Und ja, es mag ein Eingriff sein, aber das ist per Definition jede Form der Synchronisation immer, in egal welcher Sprache, und dasselbe gilt auch für spätere Farbkorrekturen und Änderungen und was weiß ich noch was. In diesem konkreten Fall verbessert es mein Erlebnis eindeutig und - logisch - warum sollte ich etwas kritisieren, was mein Erlebnis bereichert.
Weil es eine offensichtliche Verfälschung ist, keine die man diskutieren kann? Im Gegensatz zu Veränderungen über die Syncro bei denen man gezwungen ist etwas zu erfinden,z.b. weil eine direkte Übersetzung nicht möglich ist.
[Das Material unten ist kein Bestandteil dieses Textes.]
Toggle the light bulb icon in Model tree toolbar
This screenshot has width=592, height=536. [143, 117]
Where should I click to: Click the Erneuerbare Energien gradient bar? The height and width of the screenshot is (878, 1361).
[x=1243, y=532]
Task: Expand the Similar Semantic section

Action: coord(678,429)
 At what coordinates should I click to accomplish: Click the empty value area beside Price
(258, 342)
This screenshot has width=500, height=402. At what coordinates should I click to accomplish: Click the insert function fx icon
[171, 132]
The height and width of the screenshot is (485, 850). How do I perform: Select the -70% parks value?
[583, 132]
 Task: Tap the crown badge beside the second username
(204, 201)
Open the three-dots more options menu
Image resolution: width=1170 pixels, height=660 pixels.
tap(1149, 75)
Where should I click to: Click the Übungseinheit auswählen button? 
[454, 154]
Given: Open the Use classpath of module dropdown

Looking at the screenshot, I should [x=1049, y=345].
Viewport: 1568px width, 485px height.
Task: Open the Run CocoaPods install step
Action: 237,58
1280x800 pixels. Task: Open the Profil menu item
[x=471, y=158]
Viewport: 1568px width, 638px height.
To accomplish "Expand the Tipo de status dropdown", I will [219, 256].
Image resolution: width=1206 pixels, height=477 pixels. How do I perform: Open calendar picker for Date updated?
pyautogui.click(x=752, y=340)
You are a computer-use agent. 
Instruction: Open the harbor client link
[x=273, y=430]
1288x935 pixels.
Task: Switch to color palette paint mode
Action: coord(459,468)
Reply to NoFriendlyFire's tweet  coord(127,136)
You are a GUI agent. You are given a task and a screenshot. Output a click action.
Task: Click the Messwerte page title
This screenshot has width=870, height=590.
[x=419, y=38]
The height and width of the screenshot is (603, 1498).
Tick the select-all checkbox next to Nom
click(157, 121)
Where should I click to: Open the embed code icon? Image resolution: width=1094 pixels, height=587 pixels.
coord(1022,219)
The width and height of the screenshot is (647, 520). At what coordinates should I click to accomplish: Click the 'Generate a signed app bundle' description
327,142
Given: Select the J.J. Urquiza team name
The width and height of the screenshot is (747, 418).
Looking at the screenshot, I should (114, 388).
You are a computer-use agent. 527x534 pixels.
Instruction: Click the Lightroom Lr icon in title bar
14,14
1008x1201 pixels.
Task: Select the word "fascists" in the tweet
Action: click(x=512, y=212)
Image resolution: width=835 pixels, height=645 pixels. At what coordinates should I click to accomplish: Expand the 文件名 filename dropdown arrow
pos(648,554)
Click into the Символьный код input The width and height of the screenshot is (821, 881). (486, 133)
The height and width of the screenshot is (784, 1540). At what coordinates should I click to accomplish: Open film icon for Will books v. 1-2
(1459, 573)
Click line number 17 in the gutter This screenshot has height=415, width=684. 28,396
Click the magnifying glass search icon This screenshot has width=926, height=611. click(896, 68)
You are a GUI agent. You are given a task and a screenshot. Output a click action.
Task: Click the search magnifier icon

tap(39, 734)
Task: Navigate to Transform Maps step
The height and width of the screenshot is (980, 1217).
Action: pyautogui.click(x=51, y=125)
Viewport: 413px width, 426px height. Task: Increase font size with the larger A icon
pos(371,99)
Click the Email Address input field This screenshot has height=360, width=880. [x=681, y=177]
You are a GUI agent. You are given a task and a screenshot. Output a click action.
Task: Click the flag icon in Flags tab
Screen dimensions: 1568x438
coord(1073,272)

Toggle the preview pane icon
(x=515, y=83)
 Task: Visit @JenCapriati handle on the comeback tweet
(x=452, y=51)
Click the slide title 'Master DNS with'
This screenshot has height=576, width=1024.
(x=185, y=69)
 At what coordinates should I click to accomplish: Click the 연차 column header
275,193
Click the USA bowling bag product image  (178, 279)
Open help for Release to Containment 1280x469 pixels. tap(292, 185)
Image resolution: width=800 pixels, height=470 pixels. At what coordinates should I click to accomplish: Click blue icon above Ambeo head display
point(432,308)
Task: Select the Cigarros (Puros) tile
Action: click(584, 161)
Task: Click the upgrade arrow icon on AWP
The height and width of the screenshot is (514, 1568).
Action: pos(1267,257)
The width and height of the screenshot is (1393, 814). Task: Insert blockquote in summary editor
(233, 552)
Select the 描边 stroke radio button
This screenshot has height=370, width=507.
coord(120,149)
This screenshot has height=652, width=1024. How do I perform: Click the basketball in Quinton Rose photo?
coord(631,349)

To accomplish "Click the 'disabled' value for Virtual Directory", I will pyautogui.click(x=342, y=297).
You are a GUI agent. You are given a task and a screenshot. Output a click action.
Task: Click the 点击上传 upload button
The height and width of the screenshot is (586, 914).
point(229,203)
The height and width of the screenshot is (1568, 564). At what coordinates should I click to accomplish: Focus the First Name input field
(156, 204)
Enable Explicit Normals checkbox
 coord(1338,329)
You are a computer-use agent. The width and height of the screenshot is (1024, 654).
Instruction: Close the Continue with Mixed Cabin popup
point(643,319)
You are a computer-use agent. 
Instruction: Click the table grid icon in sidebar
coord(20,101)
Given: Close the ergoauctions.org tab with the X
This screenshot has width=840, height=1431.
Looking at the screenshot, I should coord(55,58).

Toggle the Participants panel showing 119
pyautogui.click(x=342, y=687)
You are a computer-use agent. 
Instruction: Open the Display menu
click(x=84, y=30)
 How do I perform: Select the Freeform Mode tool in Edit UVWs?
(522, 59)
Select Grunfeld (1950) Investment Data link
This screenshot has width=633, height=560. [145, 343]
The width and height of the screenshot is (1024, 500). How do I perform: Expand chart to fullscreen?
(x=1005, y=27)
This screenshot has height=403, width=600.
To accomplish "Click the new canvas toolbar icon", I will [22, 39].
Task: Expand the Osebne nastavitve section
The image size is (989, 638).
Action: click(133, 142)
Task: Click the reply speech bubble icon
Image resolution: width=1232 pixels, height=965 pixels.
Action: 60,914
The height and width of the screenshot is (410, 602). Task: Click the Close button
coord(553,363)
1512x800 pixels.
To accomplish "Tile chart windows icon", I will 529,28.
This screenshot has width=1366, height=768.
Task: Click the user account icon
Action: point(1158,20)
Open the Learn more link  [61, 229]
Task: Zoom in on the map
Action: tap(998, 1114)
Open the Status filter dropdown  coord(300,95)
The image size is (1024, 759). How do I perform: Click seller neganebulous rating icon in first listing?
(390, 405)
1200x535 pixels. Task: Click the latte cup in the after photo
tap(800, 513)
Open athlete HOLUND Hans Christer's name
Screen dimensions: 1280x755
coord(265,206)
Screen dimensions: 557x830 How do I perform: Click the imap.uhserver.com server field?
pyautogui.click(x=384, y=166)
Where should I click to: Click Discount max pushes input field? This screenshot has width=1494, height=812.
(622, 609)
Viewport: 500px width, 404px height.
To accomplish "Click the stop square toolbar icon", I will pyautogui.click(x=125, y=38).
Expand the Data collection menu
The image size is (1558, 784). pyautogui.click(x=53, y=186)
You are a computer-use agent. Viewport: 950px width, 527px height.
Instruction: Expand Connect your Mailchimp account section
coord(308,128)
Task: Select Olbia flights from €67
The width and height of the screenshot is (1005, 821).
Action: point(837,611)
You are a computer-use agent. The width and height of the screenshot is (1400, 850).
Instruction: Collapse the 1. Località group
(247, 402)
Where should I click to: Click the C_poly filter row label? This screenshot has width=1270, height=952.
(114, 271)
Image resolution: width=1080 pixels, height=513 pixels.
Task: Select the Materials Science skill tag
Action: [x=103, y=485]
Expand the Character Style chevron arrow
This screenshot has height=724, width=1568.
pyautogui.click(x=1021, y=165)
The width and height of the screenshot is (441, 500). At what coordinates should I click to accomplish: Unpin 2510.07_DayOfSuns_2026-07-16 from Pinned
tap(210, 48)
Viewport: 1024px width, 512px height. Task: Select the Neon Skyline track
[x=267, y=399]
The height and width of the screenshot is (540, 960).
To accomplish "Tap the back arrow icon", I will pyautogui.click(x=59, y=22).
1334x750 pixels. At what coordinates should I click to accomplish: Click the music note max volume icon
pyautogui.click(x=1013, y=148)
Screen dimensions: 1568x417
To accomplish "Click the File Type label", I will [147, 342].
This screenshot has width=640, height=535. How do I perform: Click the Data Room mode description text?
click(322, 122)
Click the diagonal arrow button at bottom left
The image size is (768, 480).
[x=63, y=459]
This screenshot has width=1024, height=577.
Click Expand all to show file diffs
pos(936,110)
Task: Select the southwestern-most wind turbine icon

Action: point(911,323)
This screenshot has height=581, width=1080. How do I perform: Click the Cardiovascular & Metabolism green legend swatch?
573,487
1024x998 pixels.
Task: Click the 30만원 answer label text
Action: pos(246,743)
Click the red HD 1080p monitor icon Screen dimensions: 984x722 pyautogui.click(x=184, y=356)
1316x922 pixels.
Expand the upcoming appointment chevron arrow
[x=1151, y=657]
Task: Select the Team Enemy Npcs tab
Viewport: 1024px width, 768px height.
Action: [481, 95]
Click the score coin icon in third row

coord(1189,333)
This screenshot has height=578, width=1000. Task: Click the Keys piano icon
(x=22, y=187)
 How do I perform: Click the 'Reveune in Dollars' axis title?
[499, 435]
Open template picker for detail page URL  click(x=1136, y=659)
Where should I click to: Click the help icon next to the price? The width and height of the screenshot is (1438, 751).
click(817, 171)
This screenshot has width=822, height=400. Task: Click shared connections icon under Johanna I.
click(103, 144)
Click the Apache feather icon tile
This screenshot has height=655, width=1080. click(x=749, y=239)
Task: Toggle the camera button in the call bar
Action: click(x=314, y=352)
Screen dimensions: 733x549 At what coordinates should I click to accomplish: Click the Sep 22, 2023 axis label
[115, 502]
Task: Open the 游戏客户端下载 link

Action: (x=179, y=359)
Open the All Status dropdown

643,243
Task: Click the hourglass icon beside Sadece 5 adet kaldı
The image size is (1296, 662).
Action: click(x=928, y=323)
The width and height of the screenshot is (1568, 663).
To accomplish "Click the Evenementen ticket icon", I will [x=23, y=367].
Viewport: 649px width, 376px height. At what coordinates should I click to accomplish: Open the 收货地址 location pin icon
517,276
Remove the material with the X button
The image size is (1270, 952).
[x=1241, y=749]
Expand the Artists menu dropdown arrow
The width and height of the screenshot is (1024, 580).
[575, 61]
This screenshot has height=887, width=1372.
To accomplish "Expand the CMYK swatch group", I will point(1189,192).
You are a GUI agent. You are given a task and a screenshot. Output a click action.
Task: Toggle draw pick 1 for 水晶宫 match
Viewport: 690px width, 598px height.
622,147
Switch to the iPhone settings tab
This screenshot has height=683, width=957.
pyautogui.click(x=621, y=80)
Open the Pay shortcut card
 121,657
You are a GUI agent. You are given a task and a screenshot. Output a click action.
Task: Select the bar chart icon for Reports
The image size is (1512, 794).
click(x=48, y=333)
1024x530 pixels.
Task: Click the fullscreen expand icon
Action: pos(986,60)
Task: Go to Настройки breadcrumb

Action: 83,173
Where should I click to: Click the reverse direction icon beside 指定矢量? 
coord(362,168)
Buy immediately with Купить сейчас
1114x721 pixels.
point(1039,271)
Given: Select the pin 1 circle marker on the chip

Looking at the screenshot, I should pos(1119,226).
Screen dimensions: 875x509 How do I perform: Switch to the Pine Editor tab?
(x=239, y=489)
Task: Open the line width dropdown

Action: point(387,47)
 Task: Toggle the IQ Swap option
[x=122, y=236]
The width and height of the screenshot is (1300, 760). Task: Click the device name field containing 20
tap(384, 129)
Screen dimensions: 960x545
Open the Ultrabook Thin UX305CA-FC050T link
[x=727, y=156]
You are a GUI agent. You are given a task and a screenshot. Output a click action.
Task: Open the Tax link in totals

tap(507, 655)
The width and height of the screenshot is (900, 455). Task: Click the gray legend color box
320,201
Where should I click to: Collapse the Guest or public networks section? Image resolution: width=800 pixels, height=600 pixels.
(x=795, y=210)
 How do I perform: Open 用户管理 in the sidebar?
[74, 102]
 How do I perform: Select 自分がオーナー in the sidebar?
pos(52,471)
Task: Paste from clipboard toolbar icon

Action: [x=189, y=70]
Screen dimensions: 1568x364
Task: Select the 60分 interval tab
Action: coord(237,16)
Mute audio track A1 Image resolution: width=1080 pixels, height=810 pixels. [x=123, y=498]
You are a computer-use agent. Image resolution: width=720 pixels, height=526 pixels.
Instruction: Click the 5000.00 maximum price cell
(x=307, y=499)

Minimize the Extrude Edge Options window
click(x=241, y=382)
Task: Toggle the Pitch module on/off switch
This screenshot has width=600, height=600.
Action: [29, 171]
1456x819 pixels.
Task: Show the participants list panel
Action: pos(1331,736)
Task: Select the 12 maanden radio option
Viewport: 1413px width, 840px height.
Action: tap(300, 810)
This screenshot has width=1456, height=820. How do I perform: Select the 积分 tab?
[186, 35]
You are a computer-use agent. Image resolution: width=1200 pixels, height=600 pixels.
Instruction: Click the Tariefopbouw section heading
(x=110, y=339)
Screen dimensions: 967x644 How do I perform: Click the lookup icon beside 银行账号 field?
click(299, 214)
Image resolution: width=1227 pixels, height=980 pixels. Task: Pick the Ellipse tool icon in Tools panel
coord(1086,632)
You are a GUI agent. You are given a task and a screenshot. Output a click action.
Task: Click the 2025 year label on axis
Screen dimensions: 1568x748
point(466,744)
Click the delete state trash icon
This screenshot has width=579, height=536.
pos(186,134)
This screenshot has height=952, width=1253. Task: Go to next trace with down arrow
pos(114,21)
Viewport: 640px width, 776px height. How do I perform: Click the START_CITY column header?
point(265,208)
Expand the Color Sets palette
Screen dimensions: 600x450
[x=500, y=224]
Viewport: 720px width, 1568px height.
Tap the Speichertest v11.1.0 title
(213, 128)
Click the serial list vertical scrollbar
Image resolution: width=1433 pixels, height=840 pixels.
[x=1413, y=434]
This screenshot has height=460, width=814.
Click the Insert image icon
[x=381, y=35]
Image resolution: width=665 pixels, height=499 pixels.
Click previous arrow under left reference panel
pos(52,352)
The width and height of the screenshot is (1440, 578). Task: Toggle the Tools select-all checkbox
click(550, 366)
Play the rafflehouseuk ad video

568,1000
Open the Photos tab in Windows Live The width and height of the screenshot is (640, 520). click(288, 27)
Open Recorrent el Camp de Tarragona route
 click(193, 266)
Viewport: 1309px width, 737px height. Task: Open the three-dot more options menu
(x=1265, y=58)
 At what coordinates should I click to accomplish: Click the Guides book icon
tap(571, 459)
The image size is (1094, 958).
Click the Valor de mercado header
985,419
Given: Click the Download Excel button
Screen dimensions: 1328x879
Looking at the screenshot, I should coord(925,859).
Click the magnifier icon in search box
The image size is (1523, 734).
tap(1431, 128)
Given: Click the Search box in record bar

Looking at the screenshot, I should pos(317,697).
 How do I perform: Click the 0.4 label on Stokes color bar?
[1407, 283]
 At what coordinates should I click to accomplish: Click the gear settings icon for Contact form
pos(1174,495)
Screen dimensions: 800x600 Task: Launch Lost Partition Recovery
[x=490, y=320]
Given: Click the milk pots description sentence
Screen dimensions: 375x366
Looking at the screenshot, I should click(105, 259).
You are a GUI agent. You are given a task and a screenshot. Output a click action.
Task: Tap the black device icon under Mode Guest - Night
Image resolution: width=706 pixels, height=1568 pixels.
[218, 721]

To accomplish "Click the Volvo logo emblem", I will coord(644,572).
Auch Kürzungen gegen den Willen des Regisseurs können einen Film für mich besser machen, aber es bleiben Eingriffe in die Integrität eines Werkes.

Ja, das mit dem Bruder ist tatsächlich überraschend. Warum das nicht der Vater ist, wie jeder deutsche Zuschauer automatisch annehmen muß, das ist rätselhaft. Zumal das traumatische Erlebnis dann noch stärker ist.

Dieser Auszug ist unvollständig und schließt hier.